L’agente speciale Dale Cooper è protagonista e simbolo principe della necessità di questo approccio, di questo superamento del divario artificioso fra naturale e soprannaturale, fra realtà empirica e onirica, fra deduzione e intuizione.
Tradizionalmente, il detective è la figura che impone la razionalità sul caos indotto dalla devianza sociale costituita dal crimine. Di fronte all’orrore dell’incomprensibilità della morte, di fronte al mistero, il detective pone il Logos, il principio sommo dell’ordine. Il male indefinibile riceve un volto, un nome e una punizione. E la catarsi sociale è completa.
Non con Dale Cooper. Nient’affatto.
Ponendo il suo protagonista come uno straniero, Twin Peaks invita a una solidarietà che sfocia in identificazione fra Cooper e lo spettatore. Come Cooper, lo spettatore riceve immagini, simboli spesso essenziali alla comprensione degli eventi della Serie, e ai quali necessariamente viene donata un’interpretazione. Per lo spettatore Twin Peaks è essa stessa il sogno che chiede di essere letto, interpretato, decodificato. Ma come per Cooper, il meccanismo è molto meno rigido di quello abitudinario.
Contro la purezza razionalista, la metodologia di Cooper si basa largamente sulla sua antitesi: sul sogno, sull’inconscio, sul simbolo privo di referente immediato, sull’intuizione.
E nel mondo di Twin Peaks la ragione è spesso spaventosamente impotente.
Il fondamento del male trascende l’umano, supera la razionalità e getta le sue radici nell’espressione somma della narrazione primordiale: il mito. In questo caso, quello della Loggia Bianca e della Loggia Nera, il mito dei due massimi archetipi, che inesorabilmente confluiscono e si contengono: l’uno non è che un luogo di passaggio per l’altro.
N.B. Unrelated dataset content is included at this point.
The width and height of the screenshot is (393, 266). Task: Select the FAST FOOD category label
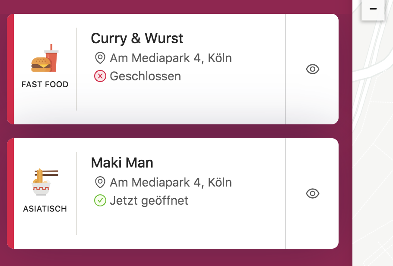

Ma anche se il mistero iniziale, quello concernente l’identità dell’assassino di Laura Palmer, viene risolto, il lavoro del detective non è terminato: non è stata raggiunta alcuna catarsi. Anzi, è solo l’inizio dello sprofondamento dei personaggi e della cittadina stessa nelle acque turbinanti della perdizione, del caos, dell’incapacità di ricostituire una superficie solida. Come le possenti cascate che vengono riprese sempre più spesso con il procedere della Serie, gli eventi precipitano, le maschere crollano, ma la superficie, l’ordine, resta inaffidabile, illusorio, lacerato da una pozza.
La tranquillità apparente della natura cela il teatro del male.
E Cooper, lo sciamano, colui in grado di camminare “fra due mondi”, il nostro eroe, resta intrappolato fra quelle stanze diverse eppure uguali, circondato da tende rosse.